### GOAL OF THE EXERCISE
Repeat every row below word for word, and leave the pictures out of your answer.

### SUPPLIED RECORDS
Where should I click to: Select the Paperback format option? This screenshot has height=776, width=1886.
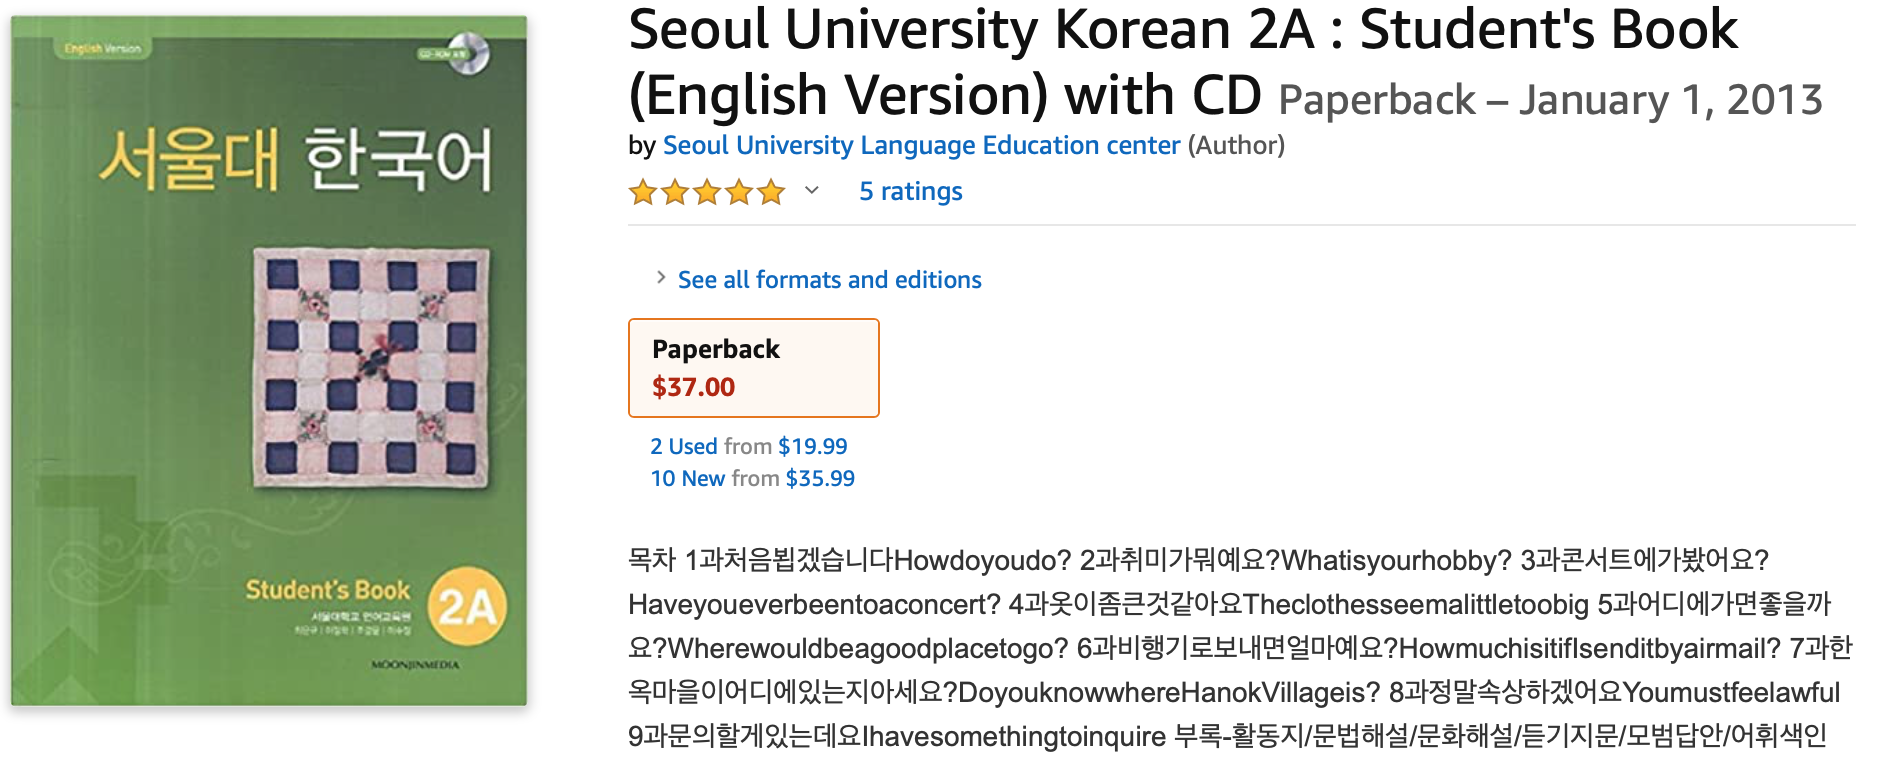[753, 367]
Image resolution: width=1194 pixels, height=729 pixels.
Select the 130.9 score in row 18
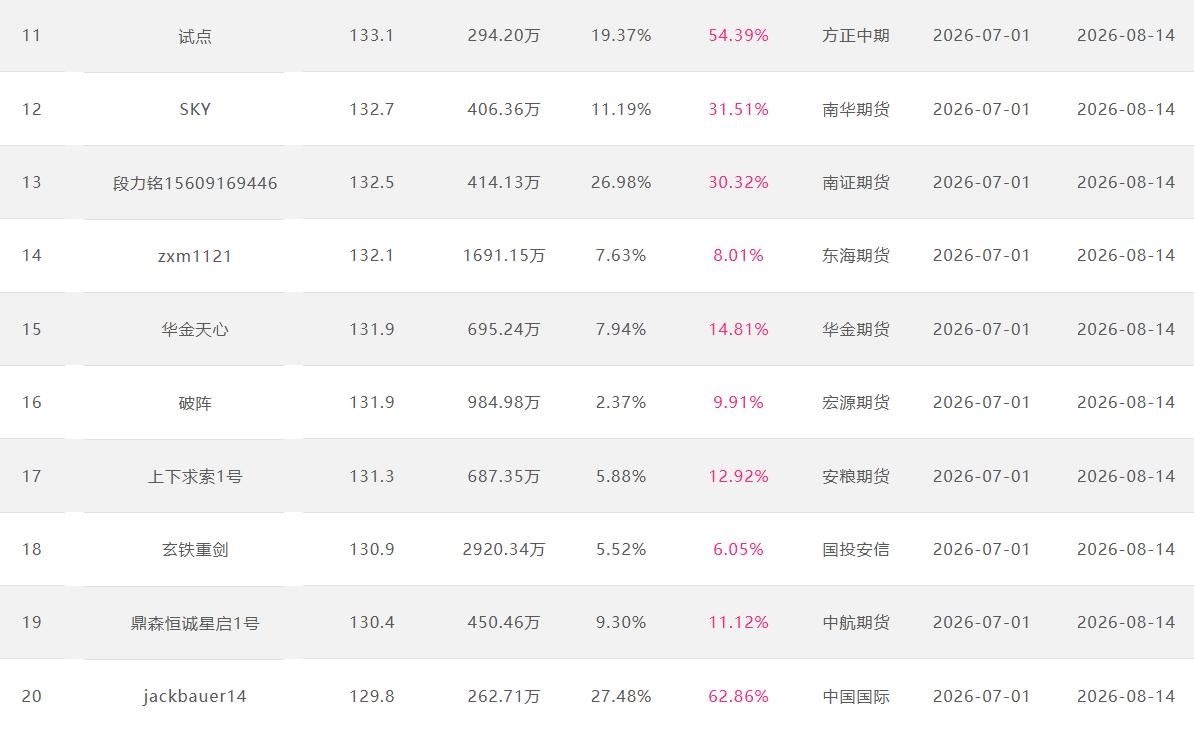click(372, 549)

### RESULT
Where should I click to: Select the Paperback format option? This screenshot has height=776, width=1886.
[753, 367]
Image resolution: width=1194 pixels, height=729 pixels.
Select the 130.9 score in row 18
click(372, 549)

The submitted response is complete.